11. OpenAI Gym: CliffWalkingEnv
OpenAI Gym: CliffWalkingEnv
In order to master the algorithms discussed in this lesson, you will write your own implementations in Python. While your code will be designed to work with any OpenAI Gym environment, you will test your code with the CliffWalking environment.

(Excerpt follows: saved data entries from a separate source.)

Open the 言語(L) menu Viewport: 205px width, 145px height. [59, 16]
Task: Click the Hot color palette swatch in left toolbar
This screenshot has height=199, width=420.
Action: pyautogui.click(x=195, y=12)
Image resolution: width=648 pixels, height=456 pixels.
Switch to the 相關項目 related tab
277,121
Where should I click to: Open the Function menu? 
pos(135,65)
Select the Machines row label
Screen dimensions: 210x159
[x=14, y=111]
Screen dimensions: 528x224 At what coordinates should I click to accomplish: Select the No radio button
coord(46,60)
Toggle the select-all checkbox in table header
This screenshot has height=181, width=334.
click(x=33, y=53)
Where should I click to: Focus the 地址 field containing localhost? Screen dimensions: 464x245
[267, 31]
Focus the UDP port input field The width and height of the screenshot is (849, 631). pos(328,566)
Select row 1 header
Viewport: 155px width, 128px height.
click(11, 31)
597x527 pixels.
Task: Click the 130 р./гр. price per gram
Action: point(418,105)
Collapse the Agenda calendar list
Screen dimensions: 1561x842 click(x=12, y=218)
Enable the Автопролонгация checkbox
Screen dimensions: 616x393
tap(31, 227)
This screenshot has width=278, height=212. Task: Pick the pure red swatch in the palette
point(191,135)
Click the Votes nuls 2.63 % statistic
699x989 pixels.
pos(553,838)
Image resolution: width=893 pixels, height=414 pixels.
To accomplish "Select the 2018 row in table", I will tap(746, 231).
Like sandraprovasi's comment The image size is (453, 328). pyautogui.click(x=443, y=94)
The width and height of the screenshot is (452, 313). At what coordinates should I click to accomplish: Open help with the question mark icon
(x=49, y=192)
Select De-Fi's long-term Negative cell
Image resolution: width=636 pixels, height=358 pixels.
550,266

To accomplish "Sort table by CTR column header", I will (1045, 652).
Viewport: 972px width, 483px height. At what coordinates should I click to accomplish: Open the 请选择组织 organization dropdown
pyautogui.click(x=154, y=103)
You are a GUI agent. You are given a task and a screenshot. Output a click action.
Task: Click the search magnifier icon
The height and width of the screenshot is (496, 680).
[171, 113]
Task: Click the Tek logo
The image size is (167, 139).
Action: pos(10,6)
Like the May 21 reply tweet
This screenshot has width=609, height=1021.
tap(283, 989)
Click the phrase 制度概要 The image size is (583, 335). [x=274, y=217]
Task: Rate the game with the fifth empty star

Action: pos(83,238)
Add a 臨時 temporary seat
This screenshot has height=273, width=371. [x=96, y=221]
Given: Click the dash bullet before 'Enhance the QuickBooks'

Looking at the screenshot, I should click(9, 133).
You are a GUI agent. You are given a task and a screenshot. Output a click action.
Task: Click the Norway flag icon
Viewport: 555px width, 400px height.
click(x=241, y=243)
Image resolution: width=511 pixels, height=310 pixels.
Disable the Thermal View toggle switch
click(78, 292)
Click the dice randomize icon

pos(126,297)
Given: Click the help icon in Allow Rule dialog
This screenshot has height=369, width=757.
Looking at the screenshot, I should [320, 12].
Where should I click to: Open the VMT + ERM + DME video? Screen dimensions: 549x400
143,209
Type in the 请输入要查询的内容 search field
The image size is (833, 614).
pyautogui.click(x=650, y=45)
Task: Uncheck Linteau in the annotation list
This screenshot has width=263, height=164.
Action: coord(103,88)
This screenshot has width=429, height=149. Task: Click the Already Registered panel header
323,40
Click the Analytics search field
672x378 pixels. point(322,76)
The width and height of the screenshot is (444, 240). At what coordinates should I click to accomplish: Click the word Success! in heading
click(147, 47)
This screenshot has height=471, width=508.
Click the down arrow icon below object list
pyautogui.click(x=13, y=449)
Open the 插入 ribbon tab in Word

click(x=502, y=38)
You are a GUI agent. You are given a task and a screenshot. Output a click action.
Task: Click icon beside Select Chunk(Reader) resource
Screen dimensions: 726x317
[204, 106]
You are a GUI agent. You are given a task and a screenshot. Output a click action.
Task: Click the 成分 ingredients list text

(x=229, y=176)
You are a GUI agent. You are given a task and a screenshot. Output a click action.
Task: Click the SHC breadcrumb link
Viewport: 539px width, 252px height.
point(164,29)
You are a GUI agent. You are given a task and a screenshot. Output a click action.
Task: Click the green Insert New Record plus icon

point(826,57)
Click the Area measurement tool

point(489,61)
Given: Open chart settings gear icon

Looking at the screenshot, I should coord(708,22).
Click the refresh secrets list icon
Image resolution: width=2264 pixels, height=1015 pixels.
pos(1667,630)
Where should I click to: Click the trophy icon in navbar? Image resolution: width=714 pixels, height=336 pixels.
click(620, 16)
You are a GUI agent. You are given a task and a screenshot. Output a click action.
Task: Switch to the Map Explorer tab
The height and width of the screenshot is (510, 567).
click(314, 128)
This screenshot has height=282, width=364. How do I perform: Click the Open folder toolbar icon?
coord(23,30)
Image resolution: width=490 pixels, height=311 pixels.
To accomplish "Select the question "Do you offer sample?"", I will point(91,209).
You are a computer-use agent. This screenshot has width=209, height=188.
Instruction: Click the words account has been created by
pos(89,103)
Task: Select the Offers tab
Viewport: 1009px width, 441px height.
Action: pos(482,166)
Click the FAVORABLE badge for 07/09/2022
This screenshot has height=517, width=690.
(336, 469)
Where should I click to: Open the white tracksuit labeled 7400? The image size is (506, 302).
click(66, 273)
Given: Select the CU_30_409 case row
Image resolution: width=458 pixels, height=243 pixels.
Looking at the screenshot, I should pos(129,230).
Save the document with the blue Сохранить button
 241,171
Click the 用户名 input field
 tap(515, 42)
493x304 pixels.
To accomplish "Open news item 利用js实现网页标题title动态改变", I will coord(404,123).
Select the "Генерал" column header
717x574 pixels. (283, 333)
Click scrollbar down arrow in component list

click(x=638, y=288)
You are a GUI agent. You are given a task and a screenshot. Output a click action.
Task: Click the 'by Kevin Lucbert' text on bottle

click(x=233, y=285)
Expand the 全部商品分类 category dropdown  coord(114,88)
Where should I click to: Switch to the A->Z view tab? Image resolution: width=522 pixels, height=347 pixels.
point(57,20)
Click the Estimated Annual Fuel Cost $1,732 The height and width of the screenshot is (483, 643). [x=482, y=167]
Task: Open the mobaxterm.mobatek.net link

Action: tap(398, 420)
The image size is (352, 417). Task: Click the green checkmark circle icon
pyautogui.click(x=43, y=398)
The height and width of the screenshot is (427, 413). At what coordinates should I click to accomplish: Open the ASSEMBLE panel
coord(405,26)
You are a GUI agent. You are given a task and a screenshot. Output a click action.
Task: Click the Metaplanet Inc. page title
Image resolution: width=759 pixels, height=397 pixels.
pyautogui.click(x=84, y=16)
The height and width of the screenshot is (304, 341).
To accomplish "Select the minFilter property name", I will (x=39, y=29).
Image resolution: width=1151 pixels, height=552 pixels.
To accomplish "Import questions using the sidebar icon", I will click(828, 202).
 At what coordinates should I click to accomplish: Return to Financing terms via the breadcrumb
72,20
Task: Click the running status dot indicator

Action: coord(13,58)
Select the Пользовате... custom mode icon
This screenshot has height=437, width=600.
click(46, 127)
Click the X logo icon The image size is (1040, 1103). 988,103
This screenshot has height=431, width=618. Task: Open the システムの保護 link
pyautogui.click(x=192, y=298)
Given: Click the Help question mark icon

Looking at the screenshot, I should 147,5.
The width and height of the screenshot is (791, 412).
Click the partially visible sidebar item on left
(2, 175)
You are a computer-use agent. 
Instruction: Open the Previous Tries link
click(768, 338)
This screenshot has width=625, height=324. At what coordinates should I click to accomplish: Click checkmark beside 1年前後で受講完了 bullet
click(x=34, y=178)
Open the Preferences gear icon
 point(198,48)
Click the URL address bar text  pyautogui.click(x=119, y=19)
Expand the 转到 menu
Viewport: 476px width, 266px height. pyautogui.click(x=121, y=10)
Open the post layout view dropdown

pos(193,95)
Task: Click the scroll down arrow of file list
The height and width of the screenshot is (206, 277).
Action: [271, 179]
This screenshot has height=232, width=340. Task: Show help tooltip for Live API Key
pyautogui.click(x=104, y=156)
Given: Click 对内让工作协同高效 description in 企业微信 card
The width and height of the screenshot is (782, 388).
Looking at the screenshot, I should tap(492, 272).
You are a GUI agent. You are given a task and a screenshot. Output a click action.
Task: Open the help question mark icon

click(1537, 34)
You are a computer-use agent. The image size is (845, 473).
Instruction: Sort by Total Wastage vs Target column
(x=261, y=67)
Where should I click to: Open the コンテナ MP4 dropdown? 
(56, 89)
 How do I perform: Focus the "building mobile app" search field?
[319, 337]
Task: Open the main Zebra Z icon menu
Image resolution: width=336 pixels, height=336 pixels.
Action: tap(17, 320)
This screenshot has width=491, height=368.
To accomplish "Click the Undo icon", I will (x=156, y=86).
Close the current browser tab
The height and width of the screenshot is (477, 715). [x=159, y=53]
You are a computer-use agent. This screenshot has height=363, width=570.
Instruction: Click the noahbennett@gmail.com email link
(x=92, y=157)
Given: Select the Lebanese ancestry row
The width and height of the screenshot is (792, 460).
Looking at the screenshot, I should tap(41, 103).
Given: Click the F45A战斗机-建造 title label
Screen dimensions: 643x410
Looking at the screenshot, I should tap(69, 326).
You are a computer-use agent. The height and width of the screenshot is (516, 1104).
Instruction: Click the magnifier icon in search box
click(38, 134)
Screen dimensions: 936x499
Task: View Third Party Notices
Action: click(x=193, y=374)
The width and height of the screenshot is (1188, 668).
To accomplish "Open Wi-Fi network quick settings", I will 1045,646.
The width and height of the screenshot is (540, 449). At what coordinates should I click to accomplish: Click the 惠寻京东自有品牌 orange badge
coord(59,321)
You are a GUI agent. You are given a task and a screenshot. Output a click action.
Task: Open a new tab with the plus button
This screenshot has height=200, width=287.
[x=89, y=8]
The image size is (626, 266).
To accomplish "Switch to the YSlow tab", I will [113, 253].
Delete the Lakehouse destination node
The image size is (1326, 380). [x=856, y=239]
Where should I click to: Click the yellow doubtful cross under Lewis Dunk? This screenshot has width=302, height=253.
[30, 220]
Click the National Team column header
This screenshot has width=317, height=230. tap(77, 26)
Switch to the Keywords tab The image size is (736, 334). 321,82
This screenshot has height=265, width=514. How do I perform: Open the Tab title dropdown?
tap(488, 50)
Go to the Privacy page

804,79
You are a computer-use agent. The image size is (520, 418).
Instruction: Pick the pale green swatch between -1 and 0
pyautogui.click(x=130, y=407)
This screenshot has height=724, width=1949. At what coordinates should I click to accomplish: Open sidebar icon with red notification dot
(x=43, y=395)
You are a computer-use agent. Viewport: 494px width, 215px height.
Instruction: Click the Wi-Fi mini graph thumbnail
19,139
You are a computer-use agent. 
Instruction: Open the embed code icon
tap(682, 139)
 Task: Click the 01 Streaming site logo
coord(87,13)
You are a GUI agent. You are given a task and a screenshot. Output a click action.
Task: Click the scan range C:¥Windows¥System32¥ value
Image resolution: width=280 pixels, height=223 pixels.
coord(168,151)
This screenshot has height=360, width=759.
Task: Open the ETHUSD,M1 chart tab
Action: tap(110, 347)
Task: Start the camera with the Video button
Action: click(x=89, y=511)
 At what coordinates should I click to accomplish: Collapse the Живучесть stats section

![Source: Wikipedia](img/matengai-of-kuniga-coast-in-oki-island-shimane-pref600.jpg)
Source: Wikipedia
In the CliffWalking environment, the agent navigates a 4x12 gridworld. Please read about the cliff-walking task in Example 6.6 of the textbook. When you have finished, you can learn more about the environment in its corresponding GitHub file, by reading the commented block in the CliffWalkingEnv class. For clarity, we have also pasted the description of the environment below (note that the link below to the Sutton and Barto textbook may not work, and you're encouraged to use this link to access the textbook):
"""
This is a simple implementation of the Gridworld Cliff
reinforcement learning task.
Adapted from Example 6.6 from Reinforcement Learning: An Introduction
by Sutton and Barto:
http://people.inf.elte.hu/lorincz/Files/RL_2006/SuttonBook.pdf
With inspiration from:
https://github.com/dennybritz/reinforcement-learning/blob/master/lib/envs/cliff_walking.py
The board is a 4x12 matrix, with (using Numpy matrix indexing):
[3, 0] as the start at bottom-left
[3, 11] as the goal at bottom-right
[3, 1..10] as the cliff at bottom-center
Each time step incurs -1 reward, and stepping into the cliff incurs -100 reward
and a reset to the start. An episode terminates when the agent reaches the goal.
"""